HESI LPN
HESI CAT Exam Test Bank
1. The charge nurse is making assignments for clients on an endocrine unit. Which client is best to assign to a new graduate nurse?
- A. A female adult with hyperthyroidism who is returning to the unit after a thyroidectomy
- B. A male adult with Cushing's syndrome who reports a headache and visual disturbances
- C. An older man with Addison's disease who is diaphoretic and has hand tremors
- D. A perimenopausal woman with Graves' disease who is nervous and has exophthalmos
Correct answer: A
Rationale: A new graduate nurse can manage the care of a stable client returning from a thyroidectomy. Choice B is not suitable for a new graduate nurse as it involves complex symptoms of Cushing's syndrome that require more experience and knowledge. Choice C presents a client with acute manifestations of Addison's disease, which may be challenging for a new graduate nurse. Choice D involves a client with Graves' disease experiencing nervousness and exophthalmos, which also require a higher level of expertise to manage effectively.
2. An activity designed to diagnose and treat a disease or condition in its earliest stages, before it becomes full-blown, would be classified as:
- A. primary prevention
- B. secondary prevention
- C. tertiary prevention
- D. health education
Correct answer: B
Rationale: The correct answer is B, secondary prevention. Secondary prevention focuses on early diagnosis and intervention to prevent the progression of a disease or condition. This involves detecting and treating the illness in its early stages to reduce its impact. Choice A, primary prevention, aims to prevent the development of a disease or injury before it occurs by promoting healthy behaviors. Choice C, tertiary prevention, involves managing and improving the quality of life of individuals with established conditions to prevent complications and further deterioration. Choice D, health education, refers to providing information and promoting awareness about health issues to enable individuals to make informed decisions and adopt healthy behaviors.
3. While eating at a restaurant, a gravid woman begins to choke and is unable to speak. What action should the nurse who witnesses the event take?
- A. Cardiopulmonary resuscitation with uterine tilt
- B. The Heimlich maneuver using chest thrusts
- C. The Heimlich maneuver using subdiaphragmatic thrusts
- D. Call 911 immediately then begin cardiopulmonary resuscitation
Correct answer: C
Rationale: The correct action for the nurse to take when a pregnant woman is choking and unable to speak is to perform the Heimlich maneuver using subdiaphragmatic thrusts. This technique is recommended for a pregnant woman to prevent harm to the fetus. Option A, cardiopulmonary resuscitation with uterine tilt, is not indicated for a choking episode. Option B, the Heimlich maneuver using chest thrusts, can potentially harm the gravid uterus. Option D, calling 911 immediately before providing assistance, can lead to a delay in addressing the immediate choking emergency.
4. After completion of mandatory counseling, the impaired nurse has asked nursing administration to allow return to work. When the nurse administrator approaches the charge nurse with the impaired nurse’s request, what action is best for the charge nurse to take?
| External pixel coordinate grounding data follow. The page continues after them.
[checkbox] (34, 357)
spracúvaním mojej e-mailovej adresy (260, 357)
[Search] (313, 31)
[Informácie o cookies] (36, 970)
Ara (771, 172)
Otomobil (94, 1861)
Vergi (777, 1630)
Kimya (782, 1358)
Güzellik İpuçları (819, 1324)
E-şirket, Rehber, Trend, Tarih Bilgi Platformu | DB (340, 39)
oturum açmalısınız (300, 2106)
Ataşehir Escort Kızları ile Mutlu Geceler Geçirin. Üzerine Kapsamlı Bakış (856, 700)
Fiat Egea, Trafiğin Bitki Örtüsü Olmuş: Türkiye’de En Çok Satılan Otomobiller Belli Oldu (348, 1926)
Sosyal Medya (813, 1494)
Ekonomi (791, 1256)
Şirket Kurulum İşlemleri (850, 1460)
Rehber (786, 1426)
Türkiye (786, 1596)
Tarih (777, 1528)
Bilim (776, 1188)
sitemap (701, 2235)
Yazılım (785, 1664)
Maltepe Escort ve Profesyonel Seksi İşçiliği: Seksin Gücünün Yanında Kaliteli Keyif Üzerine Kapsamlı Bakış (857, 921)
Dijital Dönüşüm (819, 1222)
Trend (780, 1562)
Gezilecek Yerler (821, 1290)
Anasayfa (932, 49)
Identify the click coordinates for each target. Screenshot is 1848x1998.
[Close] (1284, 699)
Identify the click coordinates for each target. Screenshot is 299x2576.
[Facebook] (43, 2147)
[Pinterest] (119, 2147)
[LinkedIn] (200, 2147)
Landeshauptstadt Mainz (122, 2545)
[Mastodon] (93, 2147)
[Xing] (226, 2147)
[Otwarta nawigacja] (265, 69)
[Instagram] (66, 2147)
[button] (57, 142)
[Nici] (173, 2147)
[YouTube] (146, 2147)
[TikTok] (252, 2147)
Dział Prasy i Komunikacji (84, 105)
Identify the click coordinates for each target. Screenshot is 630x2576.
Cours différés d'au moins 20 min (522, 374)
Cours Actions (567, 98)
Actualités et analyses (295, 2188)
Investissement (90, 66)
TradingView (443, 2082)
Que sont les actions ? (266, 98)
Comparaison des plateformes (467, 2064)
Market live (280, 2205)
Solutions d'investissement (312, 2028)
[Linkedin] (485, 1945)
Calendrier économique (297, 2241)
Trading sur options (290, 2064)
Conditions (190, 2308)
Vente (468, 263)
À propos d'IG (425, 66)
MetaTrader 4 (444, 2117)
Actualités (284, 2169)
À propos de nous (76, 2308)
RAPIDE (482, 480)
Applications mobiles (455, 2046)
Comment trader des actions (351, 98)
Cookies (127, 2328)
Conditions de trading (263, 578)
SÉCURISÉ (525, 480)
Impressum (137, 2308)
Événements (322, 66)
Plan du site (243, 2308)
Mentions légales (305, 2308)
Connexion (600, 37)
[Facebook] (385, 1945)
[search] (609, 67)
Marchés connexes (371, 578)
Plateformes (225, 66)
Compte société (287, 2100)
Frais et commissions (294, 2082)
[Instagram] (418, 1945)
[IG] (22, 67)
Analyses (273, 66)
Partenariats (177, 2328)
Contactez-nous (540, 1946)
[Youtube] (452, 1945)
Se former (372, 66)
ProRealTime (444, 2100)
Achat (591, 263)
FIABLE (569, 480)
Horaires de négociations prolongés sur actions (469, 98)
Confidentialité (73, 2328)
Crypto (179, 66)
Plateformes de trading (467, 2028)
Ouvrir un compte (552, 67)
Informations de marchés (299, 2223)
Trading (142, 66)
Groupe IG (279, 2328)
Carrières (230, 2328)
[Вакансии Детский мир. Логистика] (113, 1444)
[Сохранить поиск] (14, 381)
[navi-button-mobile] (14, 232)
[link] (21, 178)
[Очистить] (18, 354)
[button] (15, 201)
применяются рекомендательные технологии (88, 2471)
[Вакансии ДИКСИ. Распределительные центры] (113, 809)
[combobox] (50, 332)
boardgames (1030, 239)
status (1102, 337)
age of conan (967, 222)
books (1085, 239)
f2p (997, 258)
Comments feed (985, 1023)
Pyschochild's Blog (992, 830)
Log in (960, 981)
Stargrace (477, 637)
- A. Ask to meet with the impaired nurse’s therapist before allowing the nurse back on the unit
- B. Meet with staff to assess their feelings about the impaired nurse’s return to the unit
- C. Since treatment is completed, assign the nurse to routine RN responsibilities
- D. Allow the impaired nurse to return to work and monitor medication administration
Correct answer: D
Rationale: Allowing the impaired nurse to return to work with monitoring is the best course of action in this scenario. By monitoring the impaired nurse's medication administration, the charge nurse can ensure safe practice while supporting the nurse's reintegration into the work environment. Meeting with the therapist (Choice A) is not within the charge nurse's scope of responsibility and may violate the impaired nurse's privacy. Assessing staff feelings (Choice B) is important but should be done by leadership, not the charge nurse. Simply assigning routine duties (Choice C) may not address the need for monitoring and support required in this situation.
5. A nurse enters a client's room and finds her on the floor. The client's roommate reports that the client was trying to get out of bed and fell over the bedrail onto the floor. Which of the following statements should the nurse document about this incident?
- A. ''Incident report completed.''
- B. ''Client climbed over the bedrails.''
- C. ''Client found lying on the floor.''
- D. ''Client was trying to get out of bed.''
Correct answer: C
Rationale: The correct answer is C: ''Client found lying on the floor.'' In this situation, the nurse should document factual, objective information without making assumptions. Stating that the client was found lying on the floor directly reflects what was observed. Choice A, ''Incident report completed,'' is not a statement about the incident itself and does not provide relevant information. Choice B, ''Client climbed over the bedrails,'' introduces unnecessary speculation and assumption which should be avoided when documenting incidents. Choice D, ''Client was trying to get out of bed,'' focuses on the client's behavior rather than the objective observation of the client's position when found.